Czub Natalia, Pacławski Adam, Szlęk Jakub, Mendyk Aleksander
Department of Pharmaceutical Technology and Biopharmaceutics, Jagiellonian University Medical College, 30-688 Kraków, Poland.
Pharmaceutics. 2021 Oct 16;13(10):1711. doi: 10.3390/pharmaceutics13101711.
Introduction of a new drug to the market is a challenging and resource-consuming process. Predictive models developed with the use of artificial intelligence could be the solution to the growing need for an efficient tool which brings practical and knowledge benefits, but requires a large amount of high-quality data. The aim of our project was to develop quantitative structure-activity relationship (QSAR) model predicting serotonergic activity toward the 5-HT1A receptor on the basis of a created database. The dataset was obtained using ZINC and ChEMBL databases. It contained 9440 unique compounds, yielding the largest available database of 5-HT1A ligands with specified pKi value to date. Furthermore, the predictive model was developed using automated machine learning (AutoML) methods.

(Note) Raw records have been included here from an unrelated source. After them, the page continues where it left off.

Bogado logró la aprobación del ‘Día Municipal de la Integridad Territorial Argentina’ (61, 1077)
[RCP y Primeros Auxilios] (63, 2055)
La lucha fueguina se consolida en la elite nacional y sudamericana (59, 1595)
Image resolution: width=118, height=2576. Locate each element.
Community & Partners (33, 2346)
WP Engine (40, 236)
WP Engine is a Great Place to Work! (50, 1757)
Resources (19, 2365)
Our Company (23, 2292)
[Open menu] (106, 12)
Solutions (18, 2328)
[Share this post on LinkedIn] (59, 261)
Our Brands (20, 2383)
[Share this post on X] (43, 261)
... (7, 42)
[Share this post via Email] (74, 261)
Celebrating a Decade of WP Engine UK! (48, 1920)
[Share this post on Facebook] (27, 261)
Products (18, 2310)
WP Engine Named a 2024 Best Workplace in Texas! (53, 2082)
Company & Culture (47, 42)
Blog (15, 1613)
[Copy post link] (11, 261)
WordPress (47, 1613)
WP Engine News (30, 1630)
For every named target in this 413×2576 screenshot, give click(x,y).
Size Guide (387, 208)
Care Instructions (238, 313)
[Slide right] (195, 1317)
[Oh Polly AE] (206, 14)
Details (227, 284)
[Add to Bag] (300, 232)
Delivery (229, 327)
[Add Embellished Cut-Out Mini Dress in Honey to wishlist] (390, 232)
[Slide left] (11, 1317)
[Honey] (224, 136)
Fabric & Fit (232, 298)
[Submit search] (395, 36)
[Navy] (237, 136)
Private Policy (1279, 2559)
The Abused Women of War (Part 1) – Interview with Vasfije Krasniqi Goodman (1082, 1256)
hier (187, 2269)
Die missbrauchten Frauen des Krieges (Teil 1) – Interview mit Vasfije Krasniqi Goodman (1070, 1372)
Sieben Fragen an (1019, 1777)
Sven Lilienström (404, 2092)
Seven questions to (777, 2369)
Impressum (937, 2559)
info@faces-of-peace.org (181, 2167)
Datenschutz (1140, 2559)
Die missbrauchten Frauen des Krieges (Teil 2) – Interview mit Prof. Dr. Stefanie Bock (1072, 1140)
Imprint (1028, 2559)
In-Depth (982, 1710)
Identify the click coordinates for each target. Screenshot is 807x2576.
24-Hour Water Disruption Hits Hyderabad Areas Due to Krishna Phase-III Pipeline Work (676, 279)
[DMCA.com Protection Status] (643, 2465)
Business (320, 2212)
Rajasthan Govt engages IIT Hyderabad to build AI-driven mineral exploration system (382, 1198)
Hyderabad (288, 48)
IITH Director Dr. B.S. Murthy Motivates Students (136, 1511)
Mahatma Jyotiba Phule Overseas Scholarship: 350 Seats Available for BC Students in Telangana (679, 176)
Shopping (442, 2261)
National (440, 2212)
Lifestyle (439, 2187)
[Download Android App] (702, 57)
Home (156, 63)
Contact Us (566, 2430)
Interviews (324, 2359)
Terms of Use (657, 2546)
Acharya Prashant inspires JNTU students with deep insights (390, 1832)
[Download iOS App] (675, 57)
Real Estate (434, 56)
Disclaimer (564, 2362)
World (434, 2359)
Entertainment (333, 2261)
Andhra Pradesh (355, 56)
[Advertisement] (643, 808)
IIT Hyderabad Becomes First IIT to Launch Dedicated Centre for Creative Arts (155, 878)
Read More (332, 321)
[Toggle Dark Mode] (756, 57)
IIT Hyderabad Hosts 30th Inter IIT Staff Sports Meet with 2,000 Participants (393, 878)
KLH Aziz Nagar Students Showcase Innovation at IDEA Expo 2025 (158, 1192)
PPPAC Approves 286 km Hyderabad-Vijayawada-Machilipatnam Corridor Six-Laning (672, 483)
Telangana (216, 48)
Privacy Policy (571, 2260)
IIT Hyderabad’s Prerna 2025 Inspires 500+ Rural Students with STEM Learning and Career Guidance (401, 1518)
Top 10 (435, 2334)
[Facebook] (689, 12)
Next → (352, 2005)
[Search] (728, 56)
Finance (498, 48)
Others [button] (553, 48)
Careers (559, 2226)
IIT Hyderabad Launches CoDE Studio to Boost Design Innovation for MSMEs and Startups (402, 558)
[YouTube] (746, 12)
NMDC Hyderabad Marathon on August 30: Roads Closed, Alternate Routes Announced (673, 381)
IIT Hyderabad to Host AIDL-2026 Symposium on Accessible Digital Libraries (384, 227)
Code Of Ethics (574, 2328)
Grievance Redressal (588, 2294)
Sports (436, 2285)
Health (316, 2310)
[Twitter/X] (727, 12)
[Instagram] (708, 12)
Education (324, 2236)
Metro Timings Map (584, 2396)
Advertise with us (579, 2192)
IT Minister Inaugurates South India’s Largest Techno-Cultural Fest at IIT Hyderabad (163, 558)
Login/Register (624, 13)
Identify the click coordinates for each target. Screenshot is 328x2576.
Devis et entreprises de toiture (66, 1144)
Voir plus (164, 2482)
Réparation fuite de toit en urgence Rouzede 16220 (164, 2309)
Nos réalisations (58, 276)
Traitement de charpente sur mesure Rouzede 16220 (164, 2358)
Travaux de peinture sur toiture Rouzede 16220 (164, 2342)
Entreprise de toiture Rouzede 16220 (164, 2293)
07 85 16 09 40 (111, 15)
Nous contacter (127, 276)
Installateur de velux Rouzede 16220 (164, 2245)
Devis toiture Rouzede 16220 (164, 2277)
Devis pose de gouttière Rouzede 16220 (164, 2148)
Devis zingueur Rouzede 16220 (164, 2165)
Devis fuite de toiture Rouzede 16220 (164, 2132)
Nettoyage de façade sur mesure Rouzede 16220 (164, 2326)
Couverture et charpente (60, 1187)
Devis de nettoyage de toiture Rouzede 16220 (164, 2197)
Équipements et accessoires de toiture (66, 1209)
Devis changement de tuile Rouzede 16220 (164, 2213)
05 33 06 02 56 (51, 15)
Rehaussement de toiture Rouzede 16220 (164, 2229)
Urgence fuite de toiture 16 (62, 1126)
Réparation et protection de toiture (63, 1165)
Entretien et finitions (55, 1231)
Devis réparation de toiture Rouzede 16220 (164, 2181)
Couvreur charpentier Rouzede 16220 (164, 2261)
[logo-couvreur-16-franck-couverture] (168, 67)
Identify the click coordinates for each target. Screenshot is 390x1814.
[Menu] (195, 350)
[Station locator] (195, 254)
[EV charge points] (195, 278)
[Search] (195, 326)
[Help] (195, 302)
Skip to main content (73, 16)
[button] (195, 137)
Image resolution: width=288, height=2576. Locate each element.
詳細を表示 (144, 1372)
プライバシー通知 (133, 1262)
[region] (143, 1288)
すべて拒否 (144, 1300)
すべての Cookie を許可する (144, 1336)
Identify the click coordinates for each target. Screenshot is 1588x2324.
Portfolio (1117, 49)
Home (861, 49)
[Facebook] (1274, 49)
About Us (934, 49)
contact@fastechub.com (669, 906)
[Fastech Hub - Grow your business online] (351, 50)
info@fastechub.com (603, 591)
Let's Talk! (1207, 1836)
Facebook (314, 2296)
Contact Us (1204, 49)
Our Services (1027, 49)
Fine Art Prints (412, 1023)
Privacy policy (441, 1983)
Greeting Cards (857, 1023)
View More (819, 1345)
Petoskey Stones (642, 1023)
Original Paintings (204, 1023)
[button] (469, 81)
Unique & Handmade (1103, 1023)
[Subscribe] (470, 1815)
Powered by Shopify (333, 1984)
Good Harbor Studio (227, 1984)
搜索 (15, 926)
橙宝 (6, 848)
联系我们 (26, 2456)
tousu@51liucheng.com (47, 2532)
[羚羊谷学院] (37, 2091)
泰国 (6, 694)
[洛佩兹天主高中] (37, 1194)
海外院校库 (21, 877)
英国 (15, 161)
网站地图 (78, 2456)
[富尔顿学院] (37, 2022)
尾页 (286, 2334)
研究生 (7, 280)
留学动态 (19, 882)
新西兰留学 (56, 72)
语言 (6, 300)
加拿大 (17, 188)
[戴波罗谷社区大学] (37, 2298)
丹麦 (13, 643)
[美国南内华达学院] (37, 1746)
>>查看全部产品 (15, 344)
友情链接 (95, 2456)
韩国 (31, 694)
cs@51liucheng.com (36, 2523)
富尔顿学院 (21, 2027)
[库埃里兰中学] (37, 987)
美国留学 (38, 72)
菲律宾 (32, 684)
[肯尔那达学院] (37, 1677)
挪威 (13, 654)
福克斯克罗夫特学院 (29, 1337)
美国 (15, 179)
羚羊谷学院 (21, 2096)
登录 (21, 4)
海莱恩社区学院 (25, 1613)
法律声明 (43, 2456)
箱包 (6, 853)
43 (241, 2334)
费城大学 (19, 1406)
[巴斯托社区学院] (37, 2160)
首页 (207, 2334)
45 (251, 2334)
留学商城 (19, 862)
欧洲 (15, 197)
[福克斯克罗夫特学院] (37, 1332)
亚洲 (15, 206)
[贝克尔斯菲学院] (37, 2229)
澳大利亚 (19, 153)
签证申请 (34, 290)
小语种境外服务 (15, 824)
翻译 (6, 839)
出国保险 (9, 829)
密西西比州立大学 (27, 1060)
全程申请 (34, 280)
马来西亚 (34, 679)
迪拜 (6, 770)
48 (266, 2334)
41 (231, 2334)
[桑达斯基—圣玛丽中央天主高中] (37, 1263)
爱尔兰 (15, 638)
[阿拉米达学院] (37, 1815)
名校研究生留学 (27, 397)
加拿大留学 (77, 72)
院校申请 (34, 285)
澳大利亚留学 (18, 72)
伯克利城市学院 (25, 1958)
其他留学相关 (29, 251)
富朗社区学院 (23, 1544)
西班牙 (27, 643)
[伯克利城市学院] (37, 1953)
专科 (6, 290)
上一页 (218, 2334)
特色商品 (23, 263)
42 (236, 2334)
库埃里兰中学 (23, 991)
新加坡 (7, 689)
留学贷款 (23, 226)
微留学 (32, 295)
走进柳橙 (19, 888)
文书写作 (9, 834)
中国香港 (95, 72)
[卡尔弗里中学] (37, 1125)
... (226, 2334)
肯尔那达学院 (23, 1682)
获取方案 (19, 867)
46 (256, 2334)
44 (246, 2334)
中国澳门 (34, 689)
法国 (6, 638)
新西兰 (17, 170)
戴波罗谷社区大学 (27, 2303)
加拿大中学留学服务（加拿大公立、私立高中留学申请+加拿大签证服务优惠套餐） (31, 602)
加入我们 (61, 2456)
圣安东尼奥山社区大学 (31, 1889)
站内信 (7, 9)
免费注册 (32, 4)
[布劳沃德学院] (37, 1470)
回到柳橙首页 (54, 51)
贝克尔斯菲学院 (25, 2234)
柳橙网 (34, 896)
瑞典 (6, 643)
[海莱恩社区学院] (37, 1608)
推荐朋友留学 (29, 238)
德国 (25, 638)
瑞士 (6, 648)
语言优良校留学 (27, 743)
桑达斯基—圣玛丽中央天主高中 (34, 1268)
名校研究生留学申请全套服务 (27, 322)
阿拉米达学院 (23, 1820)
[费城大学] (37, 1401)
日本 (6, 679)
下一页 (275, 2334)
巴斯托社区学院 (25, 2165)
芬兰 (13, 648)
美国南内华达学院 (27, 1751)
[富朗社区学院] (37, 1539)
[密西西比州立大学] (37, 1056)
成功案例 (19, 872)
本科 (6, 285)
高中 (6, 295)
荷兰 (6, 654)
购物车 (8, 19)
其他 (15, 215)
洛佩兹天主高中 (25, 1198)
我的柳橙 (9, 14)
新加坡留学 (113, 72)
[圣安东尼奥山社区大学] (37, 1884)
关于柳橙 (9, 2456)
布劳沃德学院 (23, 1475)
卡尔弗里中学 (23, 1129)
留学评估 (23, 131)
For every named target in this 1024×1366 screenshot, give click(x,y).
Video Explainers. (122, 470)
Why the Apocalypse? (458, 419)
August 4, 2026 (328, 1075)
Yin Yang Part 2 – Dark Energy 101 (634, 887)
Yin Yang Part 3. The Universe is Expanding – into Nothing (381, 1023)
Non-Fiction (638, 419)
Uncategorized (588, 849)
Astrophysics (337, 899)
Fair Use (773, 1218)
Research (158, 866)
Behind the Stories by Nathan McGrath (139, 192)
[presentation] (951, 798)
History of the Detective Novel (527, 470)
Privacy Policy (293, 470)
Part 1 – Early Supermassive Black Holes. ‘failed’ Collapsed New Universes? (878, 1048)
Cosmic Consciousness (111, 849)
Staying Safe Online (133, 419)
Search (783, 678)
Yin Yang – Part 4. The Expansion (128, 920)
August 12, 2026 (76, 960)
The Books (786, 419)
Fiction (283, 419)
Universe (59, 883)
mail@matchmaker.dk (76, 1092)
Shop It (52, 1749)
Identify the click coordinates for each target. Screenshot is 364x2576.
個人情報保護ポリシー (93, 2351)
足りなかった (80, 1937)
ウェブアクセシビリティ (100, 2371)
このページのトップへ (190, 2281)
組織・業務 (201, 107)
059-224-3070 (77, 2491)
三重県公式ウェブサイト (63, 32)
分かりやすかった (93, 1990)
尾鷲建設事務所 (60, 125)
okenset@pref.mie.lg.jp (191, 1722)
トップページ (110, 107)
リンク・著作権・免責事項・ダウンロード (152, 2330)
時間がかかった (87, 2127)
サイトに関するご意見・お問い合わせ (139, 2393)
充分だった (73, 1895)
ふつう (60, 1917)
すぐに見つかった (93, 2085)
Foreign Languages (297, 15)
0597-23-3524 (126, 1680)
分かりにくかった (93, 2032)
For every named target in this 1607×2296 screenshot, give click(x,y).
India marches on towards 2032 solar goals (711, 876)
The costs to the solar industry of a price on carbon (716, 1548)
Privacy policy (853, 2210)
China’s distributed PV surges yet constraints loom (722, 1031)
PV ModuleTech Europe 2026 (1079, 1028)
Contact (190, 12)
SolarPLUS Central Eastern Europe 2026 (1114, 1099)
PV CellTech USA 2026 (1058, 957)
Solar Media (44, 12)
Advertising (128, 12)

According to the 10-fold cross-validation (10-CV) testing procedure, the root-mean-squared error (RMSE) was 0.5437, and the coefficient of determination () was 0.74. Moreover, the Shapley Additive Explanations method (SHAP) was applied to assess a more in-depth understanding of the influence of variables on the model's predictions. According to to the problem definition, the developed model can efficiently predict the affinity value for new molecules toward the 5-HT1A receptor on the basis of their structure encoded in the form of molecular descriptors. Usage of this model in screening processes can significantly improve the process of discovery of new drugs in the field of mental diseases and anticancer therapy.
将一种新药推向市场是一个具有挑战性且耗费资源的过程。利用人工智能开发的预测模型可能是解决对高效工具日益增长的需求的办法,这种工具能带来实际和知识效益,但需要大量高质量数据。我们项目的目标是基于创建的数据库开发预测对5-HT1A受体的血清素能活性的定量构效关系(QSAR)模型。数据集是使用ZINC和ChEMBL数据库获得的。它包含9440种独特化合物,产生了迄今为止最大的具有指定pKi值的5-HT1A配体可用数据库。此外,预测模型是使用自动化机器学习(AutoML)方法开发的。根据10倍交叉验证(10-CV)测试程序,均方根误差(RMSE)为0.5437,决定系数()为0.74。此外,应用了夏普利值附加解释方法(SHAP)来更深入地理解变量对模型预测的影响。根据问题定义,所开发的模型可以根据以分子描述符形式编码的新分子结构有效地预测其对5-HT1A受体的亲和力值。在筛选过程中使用该模型可以显著改善精神疾病和抗癌治疗领域新药的发现过程。